Exhibit C. Department of Veterans' Affairs Treatment Record.
Deputy Director
Physical Disability Board of Review
SAF/MRB
1500 West Perimeter Road, Suite 3700
Joint Base Andrews NAF, Washington MD 20762
Reference your application submitted under the provisions of DoDI 6040.44 (Section 1554, 10 USC), PDBR Case Number PD-2009-00634.
After careful consideration of your application and treatment records, the Physical Disability Board of Review determined that the rating assigned at the time of final disposition of your disability evaluation system processing was not appropriate under the guidelines of the Veterans Administration Schedule for Rating Disabilities. Accordingly, the Board recommended your separation be re-characterized to reflect disability retirement, rather than separation with severance pay.

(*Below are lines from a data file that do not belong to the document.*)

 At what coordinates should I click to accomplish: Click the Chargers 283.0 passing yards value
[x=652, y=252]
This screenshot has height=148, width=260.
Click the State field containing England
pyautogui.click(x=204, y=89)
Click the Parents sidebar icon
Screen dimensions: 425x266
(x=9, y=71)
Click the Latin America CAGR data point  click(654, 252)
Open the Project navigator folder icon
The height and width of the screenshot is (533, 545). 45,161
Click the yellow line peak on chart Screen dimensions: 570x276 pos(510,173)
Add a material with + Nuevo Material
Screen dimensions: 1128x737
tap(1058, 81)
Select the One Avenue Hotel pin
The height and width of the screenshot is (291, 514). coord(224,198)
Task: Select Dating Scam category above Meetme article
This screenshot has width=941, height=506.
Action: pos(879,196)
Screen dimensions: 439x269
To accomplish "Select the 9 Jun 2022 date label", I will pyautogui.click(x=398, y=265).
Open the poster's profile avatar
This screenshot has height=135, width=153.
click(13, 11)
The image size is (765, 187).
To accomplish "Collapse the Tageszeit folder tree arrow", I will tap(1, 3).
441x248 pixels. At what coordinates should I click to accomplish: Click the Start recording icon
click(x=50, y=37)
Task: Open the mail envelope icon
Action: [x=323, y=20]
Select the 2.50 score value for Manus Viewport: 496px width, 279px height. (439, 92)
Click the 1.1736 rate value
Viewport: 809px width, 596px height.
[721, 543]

I have carefully reviewed the evidence of record and the recommendation of the Board. I concur with that finding, accept their recommendation and determined that your records should be corrected accordingly. The office responsible for making the correction will inform you when your records have been changed.
Sincerely,
Director
Air Force Review Boards Agency
Attachments:
1. Record of Proceedings
2. Directive
cc:
SAF/MRBR
DFAS-IN
PDBR PD-2009-00634
MEMORANDUM FOR THE CHIEF OF STAFF
Having received and considered the recommendation of the Physical Disability Board of Review and under the authority of Section 1554, Title 10, United States Code (122 Stat. 466) and Section 1552, Title 10, United States Code (70A Stat. 116) it is directed that:
The pertinent military records of the Department of the Air Force relating to xxxxxxxxxxx are corrected to show that:
a. The diagnosis in her finding of unfitness was for Chronic Fatigue Secondary to Hypoxia from AV Fistula of Pulmonary Vessels with History of Bilateral Pulmonary Emboli, Resolved, VASRD Code 6399-6354 rather than VASRD Code 6354.
b. Upon removal from the Temporary Disability Retired List the diagnosis in her finding of unfitness was Symptomatic, Following Resolution of Acute Pulmonary Embolism, VASRD Code 6399-6817, rated at 30%.
c. On 7 September 2004, her name was removed from the Temporary Disability Retired List (TDRL), and on 8 September 2004, her name was placed on the Permanent Disability Retired List, rather than discharged with severance pay.